First off, you want to be careful about folding real arithmetic; this is
an easy way to get into precision trouble. I limit myself to cases where
I can prove that the operands (or operand) is equal to some integer. That
is, I won't fold

3.14 * 1.23

but I will fold

float y = (float) 1;
float x = y * z;

There's actually a whole class of these possiblities (at least for
Fortran) that might not ordinarily come to mind: sin(0), sign(0, x),
sqrt(0), sqrt(1), log(0), log10(1), log10(10), ..., plus the various
methods of rounding and truncating. Basically, you look for special cases
where an integer-valued input gives an integer-valued output.

For integer arithmetic, the tedious cases are addition and subtraction.
Multiplication, division, and modulus are much simpler and can be handled
by checking the result.
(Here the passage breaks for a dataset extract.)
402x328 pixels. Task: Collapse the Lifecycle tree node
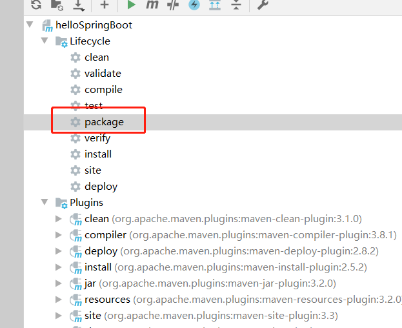pos(44,41)
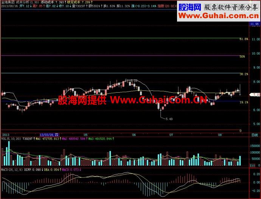This screenshot has width=261, height=199.
Task: Click the 05 month axis marker
Action: [85, 135]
For example, if we're trying to compute X * Y and
we know they're both constants, we can compute

temp1 = X * Y; -- assuming there's no overflow checking here!
temp2 = temp1 / X;
if (temp2 != Y)
then we've got an overflow

My approach, when an overflow is detected, is to simply leave the
operation unfolded. That way, it can be detected at runtime _if_ it
actually is executed. And if the target machine has a different integer
precision or doesn't bother to detect integer overflow, then the optimizer
won't have changed the result.

To handle addition and subtraction, you need to check the signs of the
operands and the results. For example, if you add two positive operands
and get a negative result, you've had an overflow.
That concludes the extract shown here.